While this change is driven in part by clear signs of robust growth, the Fed has also made it clear it is not likely to be swayed by the softer price data. While the market has shifted to being more certain on a December hike, the consensus remains for 2-3 hikes in the next 12 months, implying just 1-2 hikes in 2018. This remains somewhat less optimistic than the Fed’s own median projections of three 25 bp hikes in 2018. Meanwhile, the White House’s choice of Jerome Powell to lead the Fed, starting in February 2018, has assured analysts that monetary policy is likely to be broadly unchanged after current Fed Chair Janet Yellen completes her term. Economic activity in the eurozone has continued to do well, though inflation has not kept pace there either.
The economic figures have broadly been surprising to the upside. Industrial production, PMI and GDP growth have all continued on the firm side in recent months. Indeed, the IMF, once again, upped the eurozone’s GDP forecast in its September World Economic Outlook (WEO). Still, and just as in the US, inflation has remained relatively weak; core inflation in October stood at 0.9% y/y, well below the 2% target, with little sign of momentum. Despite downbeat inflation, the stronger economy has seen the ECB move to wind down its QE program. The European Central Bank announced it plans to reduce the size of its asset purchase program starting in January 2018 through at least September 2018.

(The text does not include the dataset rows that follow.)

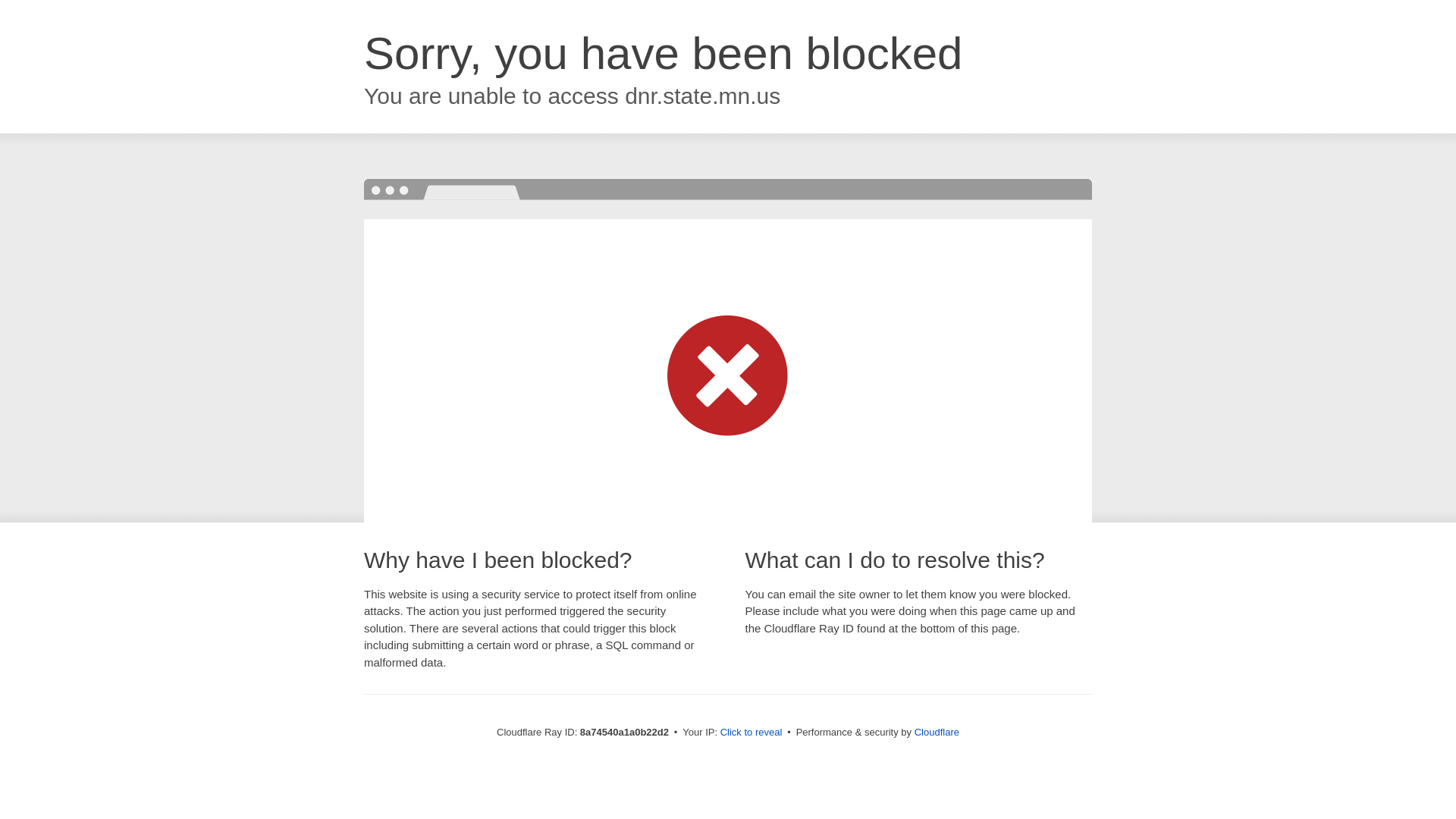
Cloudflare (936, 731)
Click to reveal (751, 732)
Given the description of an element on the screen output the (x, y) to click on. 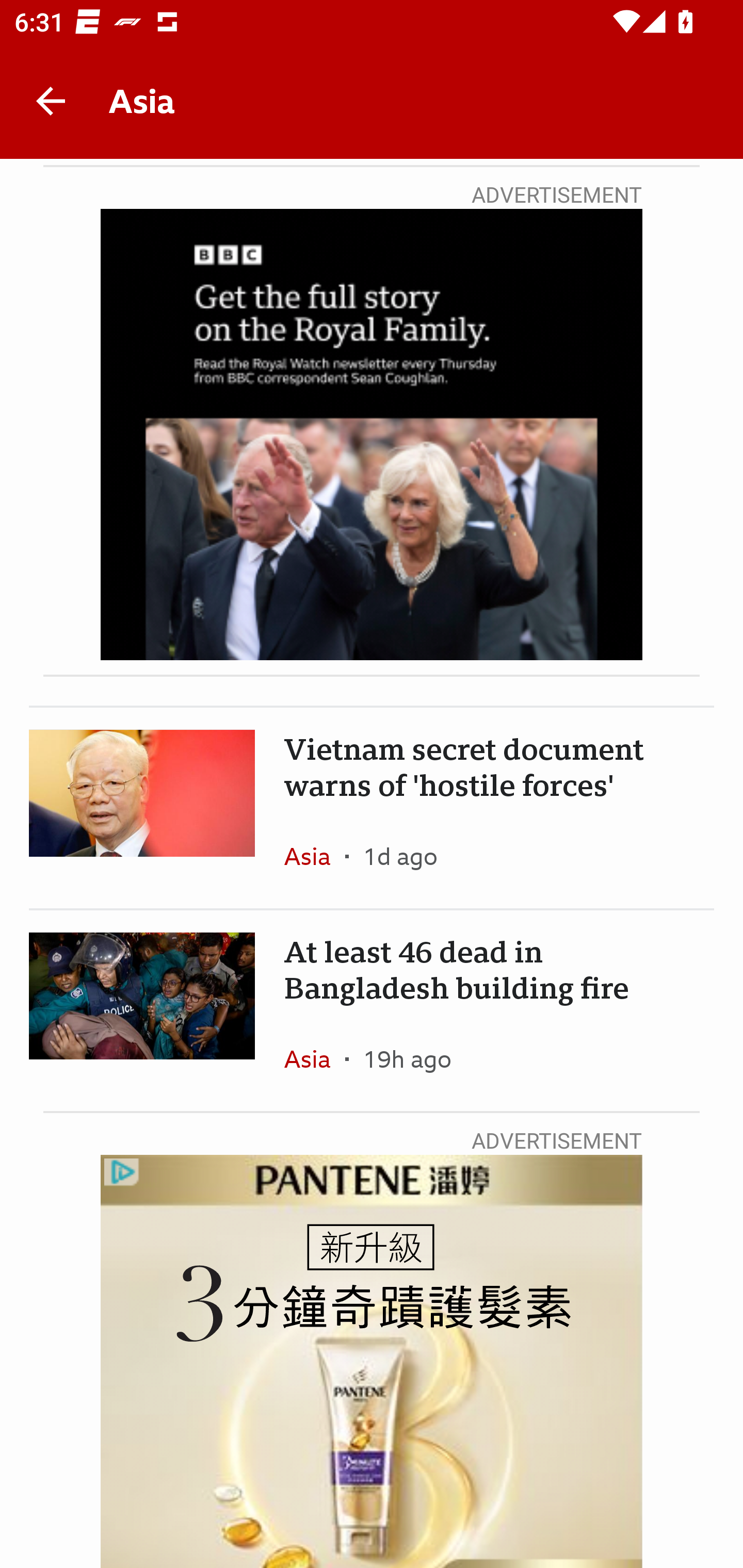
Back (50, 101)
Asia In the section Asia (314, 855)
Asia In the section Asia (314, 1058)
index javascript:window.open(window (371, 1361)
Given the description of an element on the screen output the (x, y) to click on. 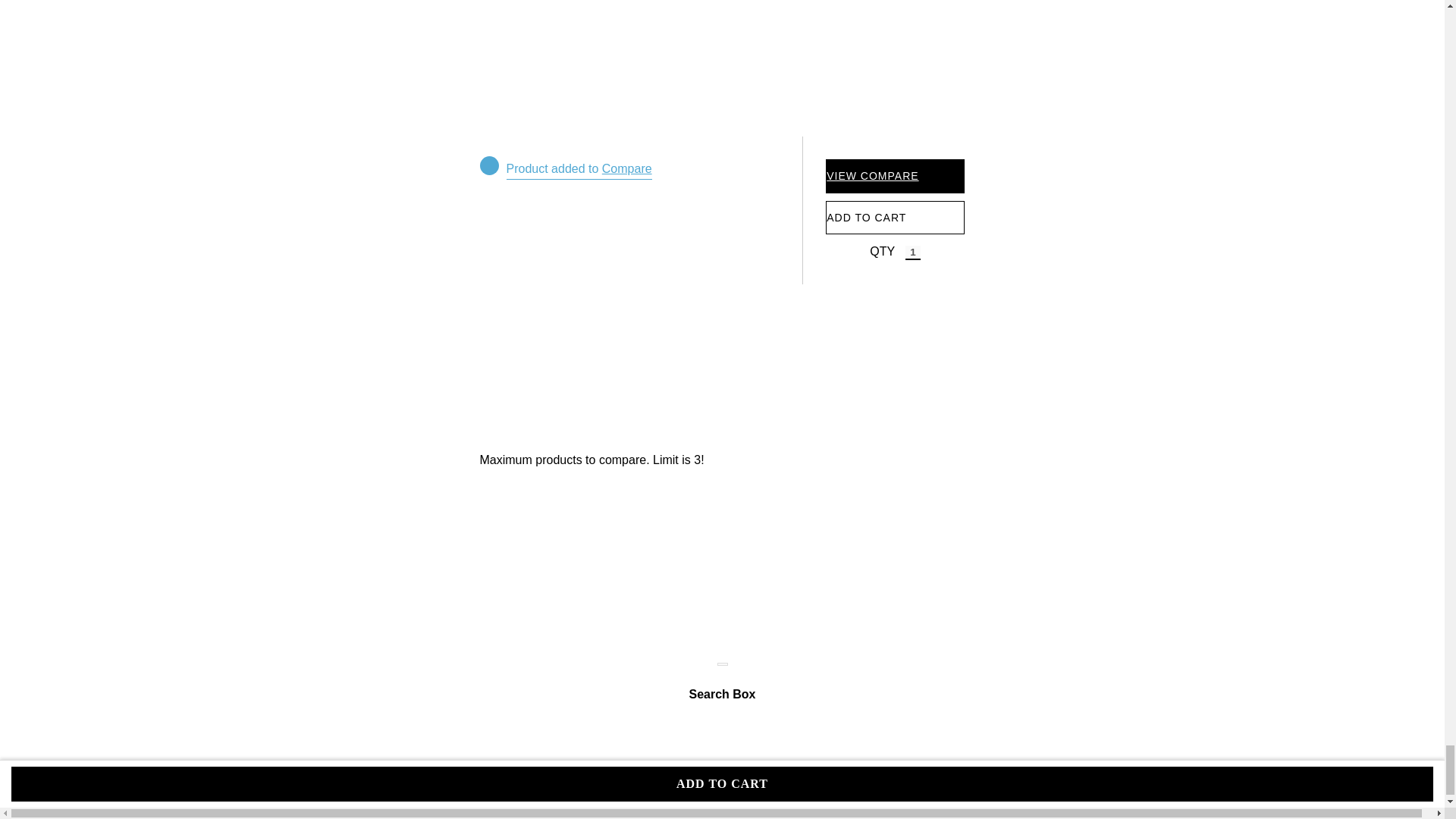
1 (912, 252)
Given the description of an element on the screen output the (x, y) to click on. 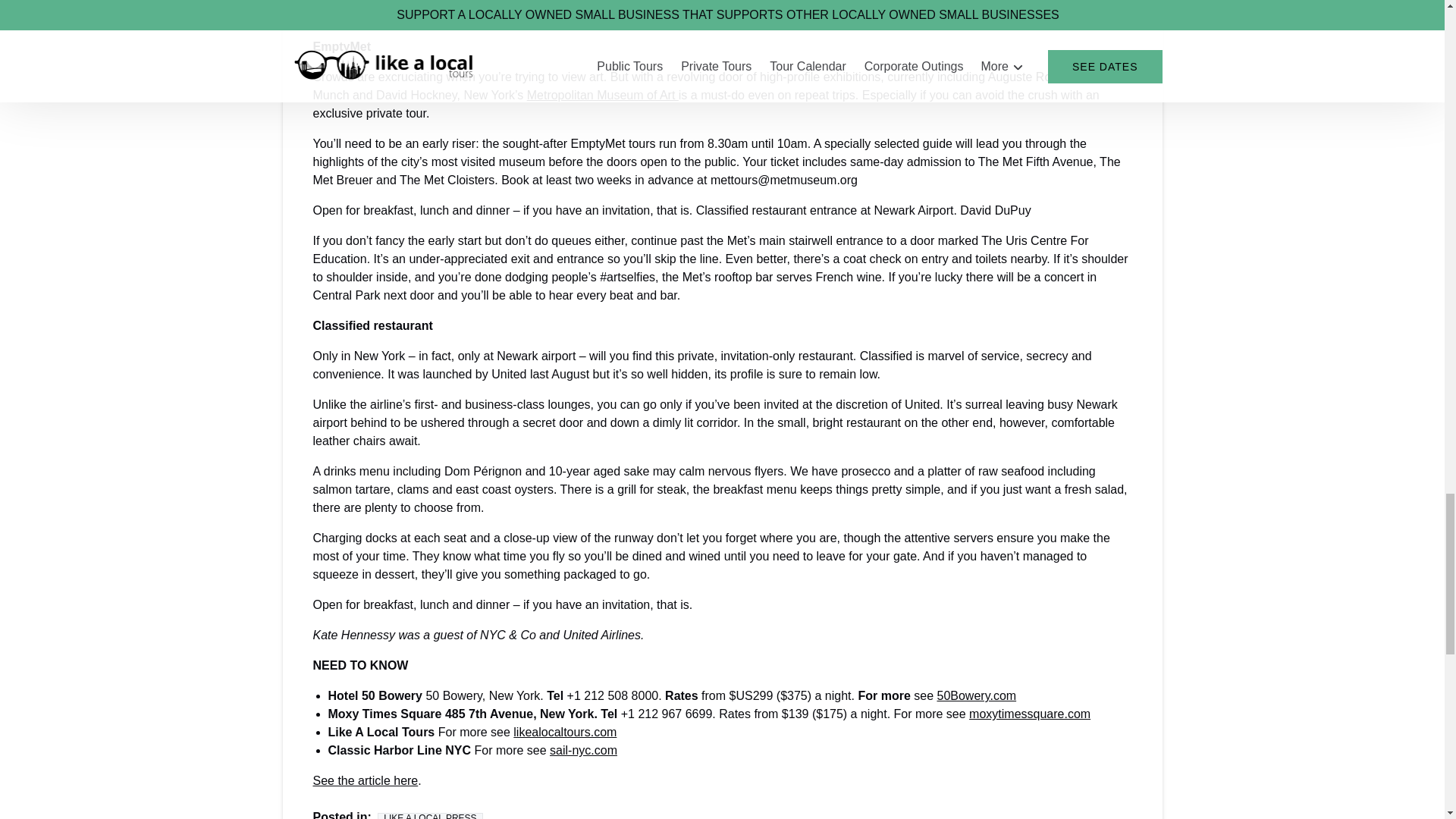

The bank will now be buying around 30 billion euros a month, down from 60 billion euros. The move, which was broadly expected, points to the ECB’s confidence in the economic recovery, but also indicates that ending QE will be done gradually, especially in view of the weakness in inflation. The Japanese economy maintained a healthy pace of growth, with the outlook bolstered by Shinzo Abe’s strong showing in the recent election. With Abe clinching a large majority, the PM has strengthened his hand in his efforts to reform the economy and maintain support for the recovery. The IMF revised its growth forecast for Japan in its latest WEO to 1.5% in 2017, though that pace is not expected to be maintained in 2018. Growth is expected to halve to 0.7% in 2018.
With inflation still weak, there is no indication that Japan is even thinking of unwinding its own QE program anytime soon. Emerging markets continue to recover, with the pace in some key economies improving. The IMF expects growth in emerging and developing economies to improve to 4.6-4.9% in 2017 and 2018. In most regions, including China, projections have remained steady. China’s growth has surprised slightly on the upside, with the IMF seeing growth at 6.8% in 2017, though China will continue to see a moderating trend going forward. At the same time, growth in some markets, including commodity driven Brazil and Russia, and developing Europe, has been more resilient than previously expected.
The global economy has not looked better than it does today in a long time, and this has supported the price of oil. Brent rose past $60 per barrel in October; it is now 50% higher than lows registered in June 2017. Oil prices were also bolstered by recent talk of a further extension of production cuts by OPEC and some non-OPEC countries, and by some recent tensions in the Gulf region. Nonetheless, the recovery in oil prices will be limited by the resilience of US shale oil production and prices are not likely to move much higher above current levels in the near term to medium term.